MATERIAL PROVIDED: Begin

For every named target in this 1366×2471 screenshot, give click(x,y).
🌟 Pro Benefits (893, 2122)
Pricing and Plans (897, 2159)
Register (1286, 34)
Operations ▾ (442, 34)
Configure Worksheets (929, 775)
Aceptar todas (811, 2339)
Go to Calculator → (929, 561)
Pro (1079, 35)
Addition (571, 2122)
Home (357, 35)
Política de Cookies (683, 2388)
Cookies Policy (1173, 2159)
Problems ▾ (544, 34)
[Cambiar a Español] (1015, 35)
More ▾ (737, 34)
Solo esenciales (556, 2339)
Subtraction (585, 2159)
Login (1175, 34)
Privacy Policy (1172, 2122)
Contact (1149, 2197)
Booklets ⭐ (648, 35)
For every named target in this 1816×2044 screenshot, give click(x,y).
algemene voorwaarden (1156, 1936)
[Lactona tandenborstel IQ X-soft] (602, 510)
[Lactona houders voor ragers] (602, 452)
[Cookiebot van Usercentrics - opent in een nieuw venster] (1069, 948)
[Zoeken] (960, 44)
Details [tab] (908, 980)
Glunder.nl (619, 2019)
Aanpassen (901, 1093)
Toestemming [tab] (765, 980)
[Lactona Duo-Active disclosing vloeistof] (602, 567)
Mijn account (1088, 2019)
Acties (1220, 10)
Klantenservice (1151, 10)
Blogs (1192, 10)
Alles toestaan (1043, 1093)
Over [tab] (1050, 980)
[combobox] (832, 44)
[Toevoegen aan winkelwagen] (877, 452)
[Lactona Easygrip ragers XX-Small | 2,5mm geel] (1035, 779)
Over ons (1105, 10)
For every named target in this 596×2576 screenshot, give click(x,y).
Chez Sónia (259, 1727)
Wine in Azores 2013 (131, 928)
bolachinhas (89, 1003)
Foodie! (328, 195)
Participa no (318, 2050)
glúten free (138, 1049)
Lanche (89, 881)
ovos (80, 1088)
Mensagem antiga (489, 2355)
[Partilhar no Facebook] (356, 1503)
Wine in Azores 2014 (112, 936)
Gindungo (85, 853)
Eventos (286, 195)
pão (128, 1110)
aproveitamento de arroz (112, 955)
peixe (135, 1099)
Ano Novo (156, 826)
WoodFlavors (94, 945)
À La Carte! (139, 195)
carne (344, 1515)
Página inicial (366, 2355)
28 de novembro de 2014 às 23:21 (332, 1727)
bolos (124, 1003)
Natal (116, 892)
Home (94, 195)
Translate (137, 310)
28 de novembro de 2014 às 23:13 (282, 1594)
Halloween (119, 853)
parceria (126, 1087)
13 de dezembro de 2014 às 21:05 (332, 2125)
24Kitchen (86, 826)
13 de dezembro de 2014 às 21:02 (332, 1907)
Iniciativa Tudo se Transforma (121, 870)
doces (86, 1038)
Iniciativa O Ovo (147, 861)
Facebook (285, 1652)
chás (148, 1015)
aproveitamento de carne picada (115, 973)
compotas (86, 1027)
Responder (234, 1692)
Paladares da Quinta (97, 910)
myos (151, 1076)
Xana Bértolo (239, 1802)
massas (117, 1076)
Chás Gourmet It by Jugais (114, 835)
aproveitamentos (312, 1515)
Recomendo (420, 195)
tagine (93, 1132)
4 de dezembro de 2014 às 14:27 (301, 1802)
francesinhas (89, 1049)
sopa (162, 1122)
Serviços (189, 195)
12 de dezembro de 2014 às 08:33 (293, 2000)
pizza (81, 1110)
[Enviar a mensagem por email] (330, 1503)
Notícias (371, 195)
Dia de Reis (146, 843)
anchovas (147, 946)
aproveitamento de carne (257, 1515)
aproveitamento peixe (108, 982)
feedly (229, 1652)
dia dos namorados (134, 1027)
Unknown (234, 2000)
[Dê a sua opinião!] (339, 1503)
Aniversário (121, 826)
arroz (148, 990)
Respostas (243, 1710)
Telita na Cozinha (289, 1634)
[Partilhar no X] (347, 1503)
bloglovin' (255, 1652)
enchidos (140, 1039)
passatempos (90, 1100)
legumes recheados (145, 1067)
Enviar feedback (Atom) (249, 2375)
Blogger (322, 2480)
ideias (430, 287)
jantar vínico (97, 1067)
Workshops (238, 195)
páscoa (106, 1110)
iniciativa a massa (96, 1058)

MATERIAL PROVIDED: End

Within the lines above, find those holding the word "Wine" and copy them.

### OUTPUT OF THE TASK
Wine in Azores 2013 (131, 928)
Wine in Azores 2014 (112, 936)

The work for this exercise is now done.